DO NOT get the idea that if you read these books or perhaps, attend one of thse courses and do everything required on your part, that it guarantees you might be found in that 'nowhere' that you mention. We operate pieces of machinery and sometimes they let us down and not necessaily because we did anything wrong. There are situations where your Flight Plan or Flight Note has to be filed and described to one person at an isolated location. At that point you are depending on that one person to do their job should you become overdue. If they don't do their job, then Ryan is on his own and he better have prepared for it well before-hand and have thought out that possiblity. Every precaution that you might have taken before that flight, you did 'by the book', but is all negated if one hour after your take-off, that one person locks his office door and takes-off into the bush on a Nodwell to work for a week. The ELT you checked before your flight doesn't want to work now, so what do you do? What do you do 6 days later when you realize that nobody knows you are overdue?....stay with the a/c or leave? You know where you are exactly and you know that there is a settlement 60 miles away and your food is near exhaustion......do you walk?......do you stay, having run out of food and Mother Nature got nothing to give you? You're ok physically, but you are fast realizing that if you stay you will probably die there, but do you break that 'Tenet" of survival that says you always stay with the a/c?

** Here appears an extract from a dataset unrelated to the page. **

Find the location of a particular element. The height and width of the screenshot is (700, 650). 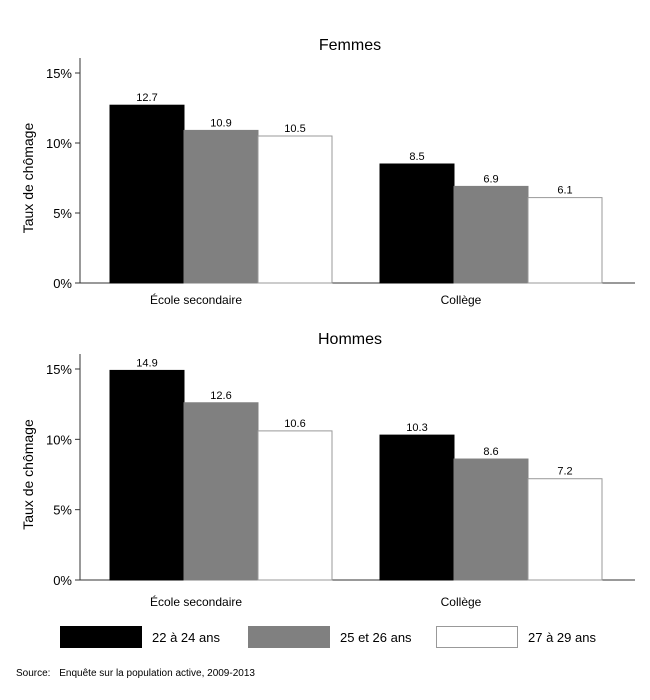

The above a a VERY brief account of an experience of mine. So find those books from your nearest library and start reading. If you get a chance to take a course, then do so. Realize at the same time that others may not do their jobs or maybe can't because of weather, etc and you may have to spend a lengthy time all by yourself debating what to do or saying things like "damn, I should've brought that with me. First place I'm going when I get back is the Army & Navy". So depend on Ryan as much as possible because others may let you down AND that may not be their fault either. For a young pilot starting-out you have asked a very valid question and expressed a very valid concern......so you've already taken a step in the right direction.....don't EVER stop asking.